H2OLL is a spinoff from the Technion (IIT), a new propriety and innovative atmospheric moisture harvesting technology, capable of extracting moisture from the air by an absorption-desorption cycle. The new technology generates year-long pure and safe drinking water supply along with constant low energy requirements at all seasons and in any geographic area and time of the day.
Now just think about that for a moment. Let’s say that we can mass-produce drinking water out of humidity in the air. Think of all the hot places in the world that are also near the oceans and so have high humidity. This is like killing three, even four birds with one stone. First, you make more freshwater out of the air, reducing problems with water shortages. Second, you reduce the humidity levels, thereby relieving some of the discomforts from the hotter weather the world has been seeing in recent years. And then you also save on a lot of energy use that would otherwise go to air conditioning and so forth in the more humid areas.
But there is another plus. Did you see all the news recently of massive flooding in Germany, China and other parts of the world? The flooding caused millions in damage and a number of people even drowned in a subway in China.
So how can H2OLL help do something about this? Well, part of the cause of the heavy rains that have seemingly come out of nowhere to cause these horrible floods is a growing level of humidity in the atmosphere caused by climate change. So, while there is drought and less rain in some areas, when it does rain it not only pours, but it floods. This is because at times all of that humidity gets dropped back down as rain at one time, like straining out a towel that fell in the water.
The total rainfall for a year may be the same, but when most of it comes in huge storms the water is more destructive than helpful. Instead of watering crops, it destroys fields. Instead of filling up lakes and reservoirs gradually, it floods cities. So removal of humidity from the air could help to stem this trend.
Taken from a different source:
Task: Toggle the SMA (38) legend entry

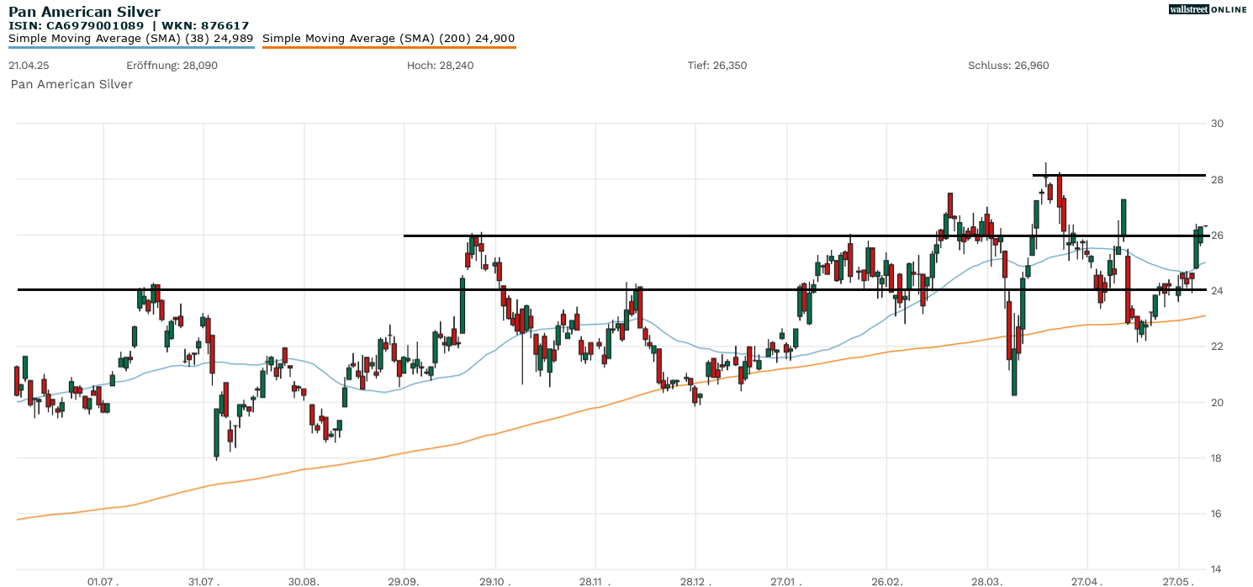Action: tap(130, 38)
The Technion also explains that more than 10% of the world’s population, over 670 million people, presently have no access to clean drinking water, which significantly impacts numerous aspects of their lives, including health, education, and gender equality. H2OLL’s Atmospheric Moisture Harvesting (AMH) technology is capable of extracting moisture from the air even in arid and desert regions.
The H2OLL technology was developed by Professors David Broday and Eran Friedler from the Faculty of Civil and Environmental Engineering and was patented by the Technion. The development team is headed by Mr. Ilan Katz (M.Sc.) as CTO, Mr. Oded Distel who leads the business development, and Dr. Khaled Gommed from the Faculty of Mechanical Engineering.
Meanwhile, Technion researchers are also harnessing the power of artificial intelligence (AI) to tackle the world’s most-pressing challenges. Their extensive work in the field has positioned the Technion among the world’s leaders in AI research and development. CSRankings, the leading metrics-based ranking of top computer science institutions around the world, has ranked the Technion No. 1 in the field of artificial intelligence in Europe, and 15th worldwide. In the subfield of machine learning, the Technion is ranked 11th worldwide.
The research has also helped during the global Covid-19 pandemic. During the coronavirus pandemic, Technion researchers and alumni used a various AI technologies, from detection to diagnostics, including testing for pre-symptomatic COVID-19 carriers; predicting the spread of COVID-19 around the globe; and analyzing the data of thousands of patients to show the effectiveness of the COVID-19 vaccine.